Re: Timing issue with Dummynet on high kernel timer interrupt

From: Bruce Evans <brde_at_optusnet.com.au> Date: Sat, 7 Nov 2015 05:46:53 +1100 (EST) · This archive was generated by hypermail 2.4.0 : Wed May 19 2021 - 11:41:00 UTC

On Fri, 6 Nov 2015, Ian Lepore wrote:

> On Fri, 2015-11-06 at 17:51 +0100, Hans Petter Selasky wrote:
>> On 11/06/15 17:43, Ian Lepore wrote:
>>> On Fri, 2015-11-06 at 17:28 +0100, Hans Petter Selasky wrote:
>>>> Hi,
>>
>>>
>>> Do the test II results change with this setting?
>>>
>>>    sysctl kern.timecounter.alloweddeviation=0
>>
>> Yes, it looks much better:
>>
>> debug.total: 10013 -> 0
>> debug.total: 10013 -> 0
>> ...
> This isn't the first time that the alloweddeviation feature has led
> people (including me in the past) to think there is a timing bug.  I
> think the main purpose of the feature is to help save battery power on
> laptops by clustering nearby scheduled wakeups to all happen at the
> same time and then allow for longer sleeps between each wakeup.

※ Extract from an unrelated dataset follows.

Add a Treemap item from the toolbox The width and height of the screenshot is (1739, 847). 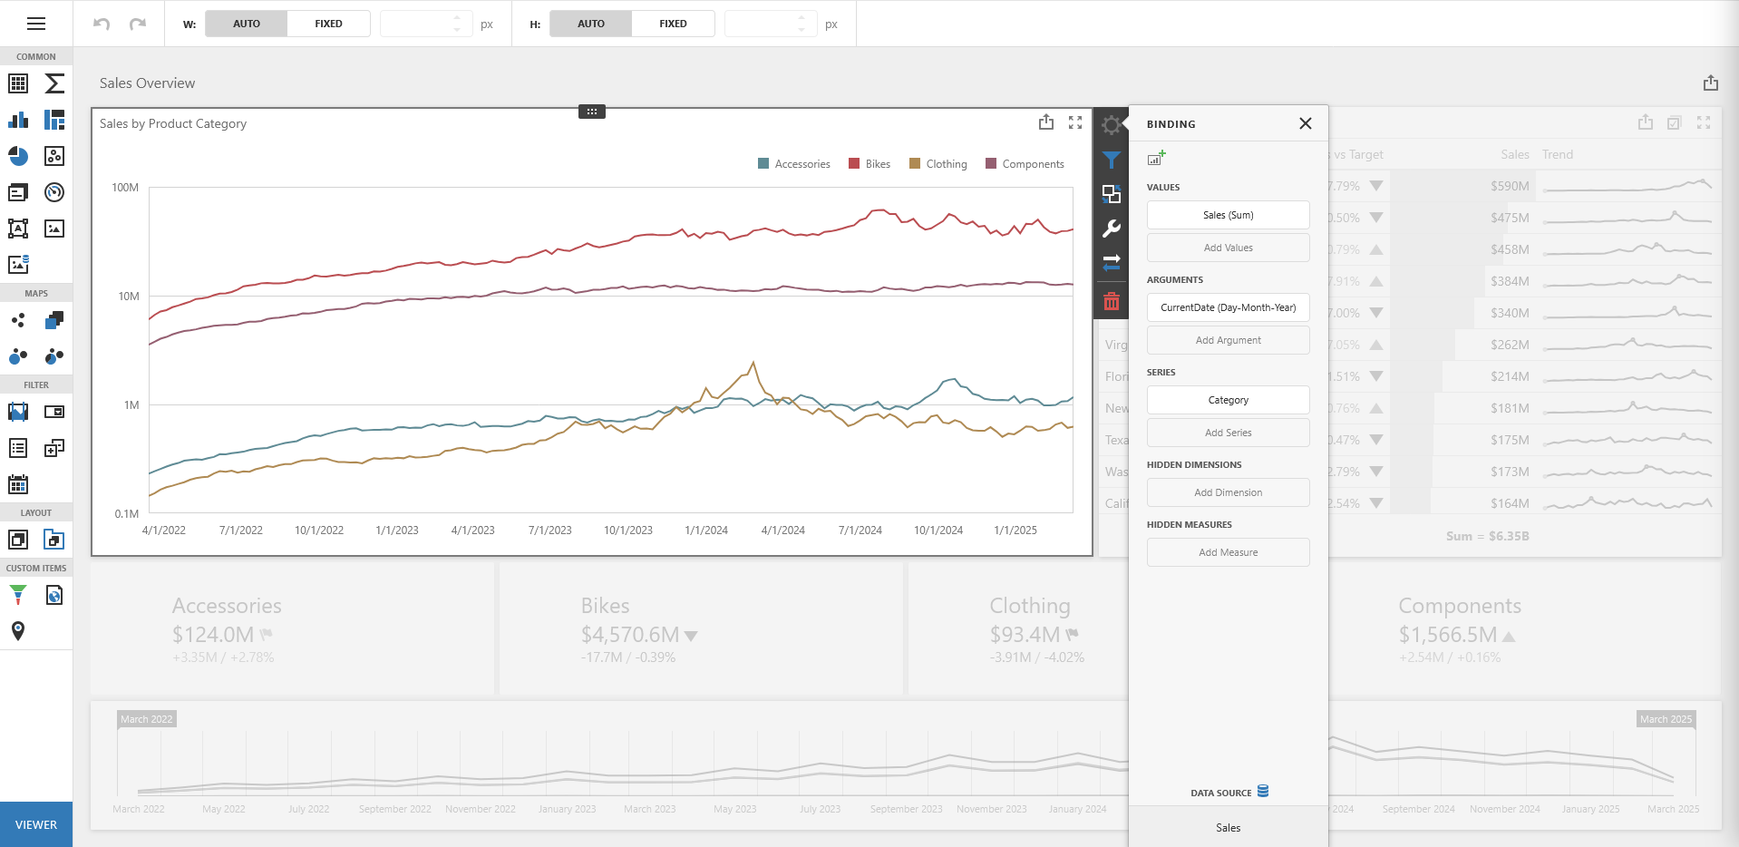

I was trying to remember the flag for turning off that "feature".  It
gives the bizarre behaviour that on an old system with a timer resolution
of 10 msec, "time sleep 1" sleeps for 1 second with an average error of
< 10 msec, but with a timer resolution of 1 msec for hardclock and finer
for short timeouts, "time sleep 1" sleeps for an average of an extra 30
msec (worst case 1.069 seconds IIRC).  Thus high resolution timers give
much lower resolution for medium-sized timeouts.  (For "sleep 10", the
average error is again 30 msec but this is relatively smaller, and for
"sleep .001" the average error must be less than 1 msec to work at all,
though it is likely to be relatively large.)

> I've been wondering lately whether this might also be behind the
> unexplained "load average is always 0.60" problem people have noticed
> on some systems.  If load average is calculated by sampling what work
> is happening when a timer interrupt fires, and the system is working
> hard to ensure that a timer interrupt only happens when there is actual
> work to do, you'd end up with statistics reporting that there is work
> being done most of the time when it took a sample.

I use HZ = 100 and haven't seen this.  Strangely, HZ = 100 gives the same
69 msec max error for "sleep 1" as HZ = 1000.

Schedulers should mostly use the actual thread runtimes to avoid
sampling biases.  That might even be faster.  But it doesn't work so
well for the load average, or at all for resource usages that are
averages, or for the usr/sys/intr splitting of the runtime.  It is
good enough for scheduling since the splitting is not need for
scheduling.

Bruce